*** Record set ***

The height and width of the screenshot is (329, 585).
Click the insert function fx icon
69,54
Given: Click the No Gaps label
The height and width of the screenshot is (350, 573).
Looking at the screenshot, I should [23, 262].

*** End of Record set ***

Description of the task: Print out, without change, each line from the line holding "Given: Click the No Gaps label" to the final line of the material.

Reply to the task:
Given: Click the No Gaps label
The height and width of the screenshot is (350, 573).
Looking at the screenshot, I should [23, 262].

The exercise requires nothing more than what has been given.